QCD at Theta ~ Pi reexamined: domain walls and spontaneous CP violation

TL;DR

This paper reexamines QCD at Theta near Pi, revealing spontaneous CP violation, domain wall structures, and phase transitions, with detailed analysis across different flavor numbers and quark mass regimes.

Contribution

It provides a comprehensive analysis of QCD at Theta ~ Pi, including spontaneous CP violation, domain wall tensions, and phase transition structures using the effective Lagrangian approach.

Findings

CP is spontaneously broken at Theta=Pi for Nf=2 with mass splittings.

Line of first order transitions at Theta=Pi with critical endpoints in the z-Theta plane.
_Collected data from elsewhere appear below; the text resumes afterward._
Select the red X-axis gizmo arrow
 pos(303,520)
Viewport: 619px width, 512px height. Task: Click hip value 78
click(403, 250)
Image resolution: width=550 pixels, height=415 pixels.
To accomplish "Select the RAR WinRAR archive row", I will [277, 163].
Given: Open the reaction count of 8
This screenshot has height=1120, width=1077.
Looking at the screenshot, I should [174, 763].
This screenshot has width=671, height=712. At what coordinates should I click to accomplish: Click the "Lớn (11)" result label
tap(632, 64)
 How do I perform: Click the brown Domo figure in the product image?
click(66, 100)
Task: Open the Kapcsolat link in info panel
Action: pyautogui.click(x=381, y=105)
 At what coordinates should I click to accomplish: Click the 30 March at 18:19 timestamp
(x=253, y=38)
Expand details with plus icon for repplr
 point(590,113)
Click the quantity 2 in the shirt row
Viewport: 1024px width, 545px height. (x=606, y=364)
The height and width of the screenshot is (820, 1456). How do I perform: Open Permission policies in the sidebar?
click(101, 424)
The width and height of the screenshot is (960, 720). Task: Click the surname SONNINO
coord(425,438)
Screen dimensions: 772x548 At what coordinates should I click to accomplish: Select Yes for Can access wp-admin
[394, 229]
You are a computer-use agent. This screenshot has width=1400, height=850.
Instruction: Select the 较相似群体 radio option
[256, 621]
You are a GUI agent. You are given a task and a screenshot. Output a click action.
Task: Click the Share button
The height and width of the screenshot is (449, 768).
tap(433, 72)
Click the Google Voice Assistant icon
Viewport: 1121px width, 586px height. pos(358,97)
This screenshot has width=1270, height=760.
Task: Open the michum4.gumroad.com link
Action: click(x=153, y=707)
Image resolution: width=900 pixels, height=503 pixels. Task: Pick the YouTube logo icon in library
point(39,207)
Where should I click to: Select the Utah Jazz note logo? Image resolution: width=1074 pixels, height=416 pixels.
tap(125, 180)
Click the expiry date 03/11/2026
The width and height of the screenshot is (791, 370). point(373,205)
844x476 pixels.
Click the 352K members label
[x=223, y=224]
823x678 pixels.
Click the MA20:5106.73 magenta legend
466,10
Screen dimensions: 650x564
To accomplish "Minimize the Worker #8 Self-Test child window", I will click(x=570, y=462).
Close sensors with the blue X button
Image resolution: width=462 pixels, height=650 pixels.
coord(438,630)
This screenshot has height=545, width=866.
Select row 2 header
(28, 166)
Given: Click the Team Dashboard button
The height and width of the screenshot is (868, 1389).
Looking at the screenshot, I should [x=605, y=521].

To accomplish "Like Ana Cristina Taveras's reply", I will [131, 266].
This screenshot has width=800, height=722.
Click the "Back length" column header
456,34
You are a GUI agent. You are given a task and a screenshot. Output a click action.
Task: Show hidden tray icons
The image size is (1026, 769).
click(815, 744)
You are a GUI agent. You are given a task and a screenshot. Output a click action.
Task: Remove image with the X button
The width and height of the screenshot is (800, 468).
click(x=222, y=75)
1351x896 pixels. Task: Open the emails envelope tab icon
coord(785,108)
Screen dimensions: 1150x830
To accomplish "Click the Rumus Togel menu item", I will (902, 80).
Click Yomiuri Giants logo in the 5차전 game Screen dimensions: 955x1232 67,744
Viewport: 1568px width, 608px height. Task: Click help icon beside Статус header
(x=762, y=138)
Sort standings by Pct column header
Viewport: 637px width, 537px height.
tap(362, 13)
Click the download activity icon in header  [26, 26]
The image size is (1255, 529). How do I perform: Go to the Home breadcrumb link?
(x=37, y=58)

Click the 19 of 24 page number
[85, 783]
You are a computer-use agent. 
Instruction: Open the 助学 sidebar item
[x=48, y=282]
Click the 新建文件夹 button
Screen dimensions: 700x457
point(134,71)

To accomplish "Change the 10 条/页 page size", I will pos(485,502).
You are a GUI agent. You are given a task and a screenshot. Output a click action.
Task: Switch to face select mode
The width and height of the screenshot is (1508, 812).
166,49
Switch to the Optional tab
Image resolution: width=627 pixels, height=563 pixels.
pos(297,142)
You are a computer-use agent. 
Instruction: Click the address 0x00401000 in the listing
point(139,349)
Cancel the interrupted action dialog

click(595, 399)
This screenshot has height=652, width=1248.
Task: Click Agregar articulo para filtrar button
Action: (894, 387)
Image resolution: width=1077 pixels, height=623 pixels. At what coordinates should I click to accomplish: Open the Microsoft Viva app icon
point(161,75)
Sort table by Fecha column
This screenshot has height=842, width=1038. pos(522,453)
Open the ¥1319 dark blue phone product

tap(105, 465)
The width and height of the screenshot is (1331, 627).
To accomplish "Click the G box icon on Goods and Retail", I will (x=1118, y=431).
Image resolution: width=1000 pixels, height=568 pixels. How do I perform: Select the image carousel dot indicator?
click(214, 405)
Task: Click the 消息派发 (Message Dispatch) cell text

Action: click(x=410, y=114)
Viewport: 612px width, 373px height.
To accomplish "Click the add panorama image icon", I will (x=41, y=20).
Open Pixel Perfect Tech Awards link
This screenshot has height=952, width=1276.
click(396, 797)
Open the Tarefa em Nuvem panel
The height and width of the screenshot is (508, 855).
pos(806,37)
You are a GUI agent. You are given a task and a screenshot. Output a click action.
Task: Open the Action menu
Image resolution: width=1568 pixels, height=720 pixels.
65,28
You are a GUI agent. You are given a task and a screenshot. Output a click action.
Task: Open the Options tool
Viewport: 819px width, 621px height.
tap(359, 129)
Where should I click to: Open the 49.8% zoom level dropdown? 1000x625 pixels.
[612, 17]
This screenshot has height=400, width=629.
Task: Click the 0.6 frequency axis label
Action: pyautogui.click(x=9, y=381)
Domain wall tensions match chiral perturbation theory results for Mu=Md.

Abstract

We consider QCD at Theta ~ Pi with two, one and zero light flavours Nf, using the Di Vecchia-Veneziano-Witten effective lagrangian. For Nf=2, we show that CP is spontaneously broken at Theta = Pi for finite quark mass splittings, z= Md/Mu \not= 1. In the z-Theta plane, there is a line of first order transitions at Theta = Pi with two critical endpoints, z1* < z < z2*. We compute the tension of the domain walls relating the two CP violating vacua. For Mu=Md the tension of the family of equivalent domain walls agrees with the expression derived by Smilga from chiral perturbation theory at next-to-leading order. For z1* < z < z2*, z \not= 1, there is only one domain wall and a wall-some sphaleron at Theta = Pi. At the critical points, z = z*, the domain wall fades away, CP is restored and the transition becomes of second order. For Nf = 1, CP is spontaneously broken only if the number of colours Nc is large and/or if the quark is sufficiently heavy. Taking the heavy quark limit (~ Nf= 0) provides a simple derivation of the multibranch Theta dependence of the vacuum energy of large Nc pure Yang-Mills theory. In the large Nc limit, there are many quasi-stable vacua with decay rate Gamma ~ exp(-N_c^4).